:: INFORMATION SHOWN

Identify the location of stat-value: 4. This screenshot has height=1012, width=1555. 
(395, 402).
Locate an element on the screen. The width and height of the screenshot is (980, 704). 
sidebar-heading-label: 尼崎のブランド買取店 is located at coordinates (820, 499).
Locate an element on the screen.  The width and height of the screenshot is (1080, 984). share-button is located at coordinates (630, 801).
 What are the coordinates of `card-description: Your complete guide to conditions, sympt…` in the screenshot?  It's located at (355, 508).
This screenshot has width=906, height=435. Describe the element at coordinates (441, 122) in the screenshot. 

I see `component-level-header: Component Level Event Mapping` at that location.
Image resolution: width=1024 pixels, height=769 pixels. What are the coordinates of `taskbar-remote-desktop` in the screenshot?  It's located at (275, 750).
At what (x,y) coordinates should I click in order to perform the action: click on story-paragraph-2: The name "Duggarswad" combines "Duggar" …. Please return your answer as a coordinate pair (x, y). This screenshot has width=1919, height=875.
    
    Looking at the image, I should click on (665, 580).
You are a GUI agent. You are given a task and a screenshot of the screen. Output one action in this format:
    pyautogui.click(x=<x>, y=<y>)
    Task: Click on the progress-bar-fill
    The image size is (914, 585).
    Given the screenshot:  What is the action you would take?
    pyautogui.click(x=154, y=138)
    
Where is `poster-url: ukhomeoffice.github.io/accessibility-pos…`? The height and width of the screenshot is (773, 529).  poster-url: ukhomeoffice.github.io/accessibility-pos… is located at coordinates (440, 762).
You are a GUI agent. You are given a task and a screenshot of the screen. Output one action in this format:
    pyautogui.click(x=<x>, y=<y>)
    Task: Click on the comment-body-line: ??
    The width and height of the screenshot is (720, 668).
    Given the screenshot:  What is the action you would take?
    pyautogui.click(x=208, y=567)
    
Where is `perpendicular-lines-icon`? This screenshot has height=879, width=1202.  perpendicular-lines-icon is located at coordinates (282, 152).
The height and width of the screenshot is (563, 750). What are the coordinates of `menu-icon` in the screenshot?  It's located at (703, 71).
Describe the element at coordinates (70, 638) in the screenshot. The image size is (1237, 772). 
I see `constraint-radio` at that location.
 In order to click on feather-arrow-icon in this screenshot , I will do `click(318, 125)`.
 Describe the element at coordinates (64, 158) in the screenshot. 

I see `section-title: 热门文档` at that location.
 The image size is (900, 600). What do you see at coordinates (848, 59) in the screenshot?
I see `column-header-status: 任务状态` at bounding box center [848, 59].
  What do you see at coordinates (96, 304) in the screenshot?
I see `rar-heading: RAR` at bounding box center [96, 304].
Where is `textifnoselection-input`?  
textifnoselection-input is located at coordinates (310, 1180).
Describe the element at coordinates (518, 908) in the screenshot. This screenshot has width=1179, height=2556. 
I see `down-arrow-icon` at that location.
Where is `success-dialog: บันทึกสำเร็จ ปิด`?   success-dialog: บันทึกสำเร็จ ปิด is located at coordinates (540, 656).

::::

TASK TO CARRY OUT ▸ Rewrite the material above in full, changing every "Describe the element" to "Identify the element" and leaving the rest as it is.

EXERCISE ANSWER ▸
Identify the location of stat-value: 4. This screenshot has height=1012, width=1555. 
(395, 402).
Locate an element on the screen. The width and height of the screenshot is (980, 704). 
sidebar-heading-label: 尼崎のブランド買取店 is located at coordinates (820, 499).
Locate an element on the screen.  The width and height of the screenshot is (1080, 984). share-button is located at coordinates (630, 801).
 What are the coordinates of `card-description: Your complete guide to conditions, sympt…` in the screenshot?  It's located at (355, 508).
This screenshot has width=906, height=435. Identify the element at coordinates (441, 122) in the screenshot. 

I see `component-level-header: Component Level Event Mapping` at that location.
Image resolution: width=1024 pixels, height=769 pixels. What are the coordinates of `taskbar-remote-desktop` in the screenshot?  It's located at (275, 750).
At what (x,y) coordinates should I click in order to perform the action: click on story-paragraph-2: The name "Duggarswad" combines "Duggar" …. Please return your answer as a coordinate pair (x, y). This screenshot has width=1919, height=875.
    
    Looking at the image, I should click on (665, 580).
You are a GUI agent. You are given a task and a screenshot of the screen. Output one action in this format:
    pyautogui.click(x=<x>, y=<y>)
    Task: Click on the progress-bar-fill
    The image size is (914, 585).
    Given the screenshot:  What is the action you would take?
    pyautogui.click(x=154, y=138)
    
Where is `poster-url: ukhomeoffice.github.io/accessibility-pos…`? The height and width of the screenshot is (773, 529).  poster-url: ukhomeoffice.github.io/accessibility-pos… is located at coordinates (440, 762).
You are a GUI agent. You are given a task and a screenshot of the screen. Output one action in this format:
    pyautogui.click(x=<x>, y=<y>)
    Task: Click on the comment-body-line: ??
    The width and height of the screenshot is (720, 668).
    Given the screenshot:  What is the action you would take?
    pyautogui.click(x=208, y=567)
    
Where is `perpendicular-lines-icon`? This screenshot has height=879, width=1202.  perpendicular-lines-icon is located at coordinates (282, 152).
The height and width of the screenshot is (563, 750). What are the coordinates of `menu-icon` in the screenshot?  It's located at (703, 71).
Identify the element at coordinates (70, 638) in the screenshot. The image size is (1237, 772). 
I see `constraint-radio` at that location.
 In order to click on feather-arrow-icon in this screenshot , I will do `click(318, 125)`.
 Identify the element at coordinates (64, 158) in the screenshot. 

I see `section-title: 热门文档` at that location.
 The image size is (900, 600). What do you see at coordinates (848, 59) in the screenshot?
I see `column-header-status: 任务状态` at bounding box center [848, 59].
  What do you see at coordinates (96, 304) in the screenshot?
I see `rar-heading: RAR` at bounding box center [96, 304].
Where is `textifnoselection-input`?  
textifnoselection-input is located at coordinates (310, 1180).
Identify the element at coordinates (518, 908) in the screenshot. This screenshot has width=1179, height=2556. 
I see `down-arrow-icon` at that location.
Where is `success-dialog: บันทึกสำเร็จ ปิด`?   success-dialog: บันทึกสำเร็จ ปิด is located at coordinates (540, 656).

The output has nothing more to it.